_Task inputs:_

++++++

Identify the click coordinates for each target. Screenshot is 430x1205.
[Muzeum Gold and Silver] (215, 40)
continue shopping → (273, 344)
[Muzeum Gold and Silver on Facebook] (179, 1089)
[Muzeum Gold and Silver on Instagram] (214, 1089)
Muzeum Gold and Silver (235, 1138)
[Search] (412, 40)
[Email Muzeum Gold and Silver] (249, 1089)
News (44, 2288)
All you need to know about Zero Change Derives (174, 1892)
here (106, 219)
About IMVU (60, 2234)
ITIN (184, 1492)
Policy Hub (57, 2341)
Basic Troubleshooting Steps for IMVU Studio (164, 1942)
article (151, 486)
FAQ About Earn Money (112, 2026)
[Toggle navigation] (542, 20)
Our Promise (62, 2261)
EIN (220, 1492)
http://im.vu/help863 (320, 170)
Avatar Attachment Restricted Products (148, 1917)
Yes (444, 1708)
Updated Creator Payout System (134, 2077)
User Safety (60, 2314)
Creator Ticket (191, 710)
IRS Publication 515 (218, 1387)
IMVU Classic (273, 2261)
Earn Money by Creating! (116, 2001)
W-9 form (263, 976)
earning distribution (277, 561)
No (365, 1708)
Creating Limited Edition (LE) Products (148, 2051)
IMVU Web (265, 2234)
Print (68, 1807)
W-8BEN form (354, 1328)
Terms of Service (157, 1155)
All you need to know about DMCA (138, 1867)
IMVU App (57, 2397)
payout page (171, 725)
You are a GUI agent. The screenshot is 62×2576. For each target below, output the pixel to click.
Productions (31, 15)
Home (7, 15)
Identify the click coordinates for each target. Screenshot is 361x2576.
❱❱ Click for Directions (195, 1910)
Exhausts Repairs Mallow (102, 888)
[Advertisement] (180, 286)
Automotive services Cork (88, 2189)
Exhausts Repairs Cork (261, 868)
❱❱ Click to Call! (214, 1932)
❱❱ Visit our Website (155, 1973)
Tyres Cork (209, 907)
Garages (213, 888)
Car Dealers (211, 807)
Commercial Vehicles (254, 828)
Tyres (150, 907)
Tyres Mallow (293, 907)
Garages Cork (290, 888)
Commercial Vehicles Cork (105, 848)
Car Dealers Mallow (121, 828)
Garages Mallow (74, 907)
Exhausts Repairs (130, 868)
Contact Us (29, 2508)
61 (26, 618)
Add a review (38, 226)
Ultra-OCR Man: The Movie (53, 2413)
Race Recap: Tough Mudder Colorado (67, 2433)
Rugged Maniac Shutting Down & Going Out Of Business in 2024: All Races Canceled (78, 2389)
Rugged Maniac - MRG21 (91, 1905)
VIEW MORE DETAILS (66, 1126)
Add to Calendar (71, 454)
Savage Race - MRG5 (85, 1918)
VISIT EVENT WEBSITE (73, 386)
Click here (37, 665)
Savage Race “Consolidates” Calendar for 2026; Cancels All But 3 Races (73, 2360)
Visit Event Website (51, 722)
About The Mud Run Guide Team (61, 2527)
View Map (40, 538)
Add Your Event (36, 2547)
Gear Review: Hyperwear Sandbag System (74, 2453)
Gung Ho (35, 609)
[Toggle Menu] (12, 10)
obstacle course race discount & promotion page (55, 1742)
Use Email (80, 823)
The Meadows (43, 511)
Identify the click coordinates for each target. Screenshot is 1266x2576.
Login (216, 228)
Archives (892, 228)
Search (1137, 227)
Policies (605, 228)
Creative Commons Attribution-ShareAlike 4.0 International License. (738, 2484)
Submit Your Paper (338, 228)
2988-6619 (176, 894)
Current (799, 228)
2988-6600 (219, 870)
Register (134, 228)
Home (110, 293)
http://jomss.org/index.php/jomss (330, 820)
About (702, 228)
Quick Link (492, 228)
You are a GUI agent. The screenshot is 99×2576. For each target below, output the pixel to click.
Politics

++++++

_Required action:_
What you give back must be the stretch above, starting at the line with "IMVU Classic (273, 2261)" and ending at the line with "All you need to know about DMCA (138, 1867)", copied exactly.

_Exercise answer:_
IMVU Classic (273, 2261)
Earn Money by Creating! (116, 2001)
W-9 form (263, 976)
earning distribution (277, 561)
No (365, 1708)
Creating Limited Edition (LE) Products (148, 2051)
IMVU Web (265, 2234)
Print (68, 1807)
W-8BEN form (354, 1328)
Terms of Service (157, 1155)
All you need to know about DMCA (138, 1867)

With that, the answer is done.